Sugesti yang salah itu menginspirasi Jimmy untuk membuktikan bahwa kopi dari Dolok Sanggul disukai banyak orang dan derajatnya sama dengan kopi-kopi lain yang sudah terkenal.
Langkah pertama yang dilakukannya adalah menemui para petani kopi di Desa Matiti I dan II. Setelah berdiskusi panjang lebar, akhirnya diputuskan untuk membuat Sekolah Lapang Kopi yang akan mengajari petani budidaya kopi yang baik dan benar, mulai dari tanam, pupuk, petik, panen dan pasca-panen.
"Selama ini petani masih mempertahankan budidaya kopi tradisi turun temurun dan menggunakan pupuk kimia. Kami ajari budidaya kopi yang alami tapi bisa meningkatkan produksi buah dan menambah penghasilan petani," ucap Jimmy.
Sekolah itu berlangsung selama setahun. Setelah hasilnya tampak dan petani bisa mandiri, sekolah ditutup. Tinggal mengurusi pasca-panen.
Agar para petani terhindar dari ketergantungan dengan tengkulak, maka mereka membentuk koperasi yang menampung hasil panen dan menghargainya lebih tinggi dari harga pasar.
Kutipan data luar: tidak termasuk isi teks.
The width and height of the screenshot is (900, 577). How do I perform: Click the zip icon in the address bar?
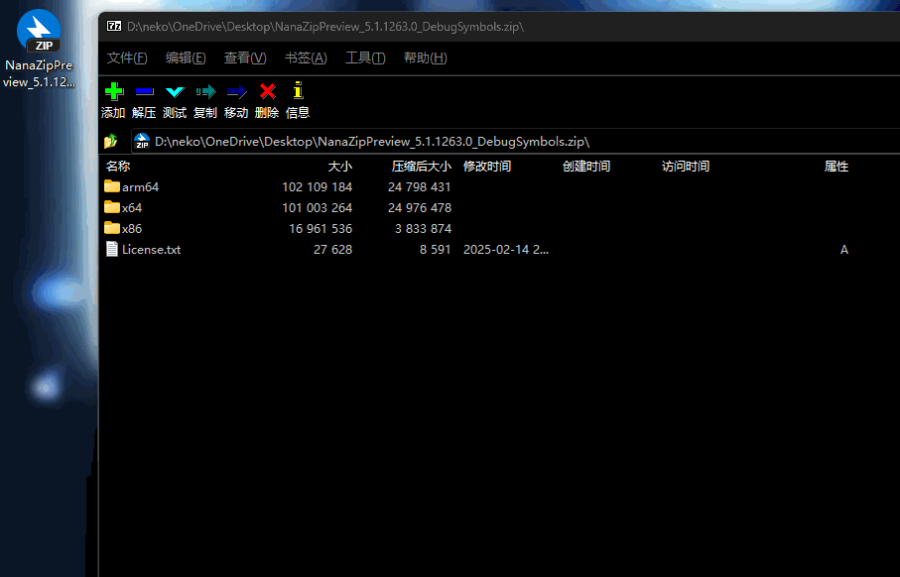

Petani juga bisa menabung atau meminjam uang dan membayarnya dengan kopi.
"Selesai urusan di kampung, saya bawa kopi ini ke Medan. Mengenalkannya kepada orang-orang, cuma saya yang melakukannya, sampai-sampai saya dijuluki Jimmy Dosa, singkatan dari Dolok Sanggul. Lama-lama mulai banyak yang kenal dan suka. Kemudian beberapa coffeeshop mulai ambil kopi kami," ungkapnya sambil mereguk secangkir kopi yang baru saja dibuatnya.
Sesekali Jimmy membawa bubuk kopi yang sudah di-roasting untuk dinikmati bersama di kampung supaya petani tahu rasa kopi yang mereka panen dan menikmati kopi terbaik.
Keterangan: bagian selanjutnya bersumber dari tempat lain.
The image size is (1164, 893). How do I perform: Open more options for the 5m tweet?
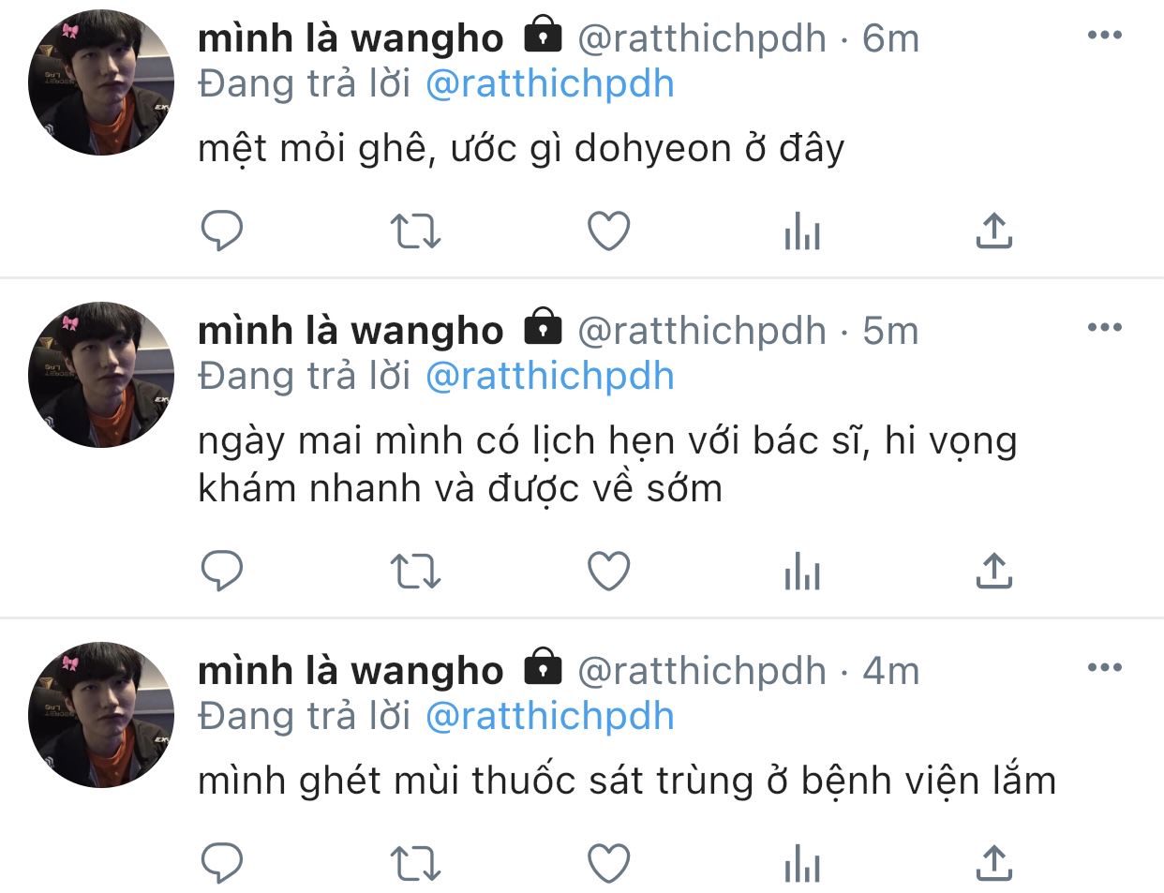point(1104,328)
"Waktu pertama kali menikmati kopi mereka, semua petani bilang enak. Padahal kopi yang mereka minum itu grade tiga, bagaimana lagi kalau grade satu? Selama ini mereka bertahan dengan kopi busuk yang murah akibat sugesti kampungan itu," pria berkumis itu tertawa.
Kopi Tao dijual dalam bentuk green bean maupun roasted bean atau powder. Sebagian keuntungan hasil penjualan kopi dikembalikan ke petani agar mereka semakin meningkatkan dan menjaga kualitas kopinya.
Meski masih berjalan manual dan konvensional, penjualan kopi ini perlahan naik. Namun demikian, Kopi Tao memiliki blog, situs web, Facebook dan Instagram.
Dia menuturkan, membeli Kopi Tao berarti mendukung petani kopi untuk terus mempertahankan kebunnya dan mencintai produk dalam negeri yang berkualitas. Satu lagi, jadilah konsumen pintar. Jangan bangga dengan produk yang dibungkus kemasan.
"Tagline kopi kami, 'minum kopi sebelum mati'. Agak ekstrem tapi gampang diingat, maksud mati di sini adalah mati ide, mati rasa, mati suasana, maka minum kopilah. Pahitnya semoga membawa kebahagian untuk para petaninya. Satu lagi, jangan jadi pengkhianat dengan meminum kopi ini pakai gula," tutur dia.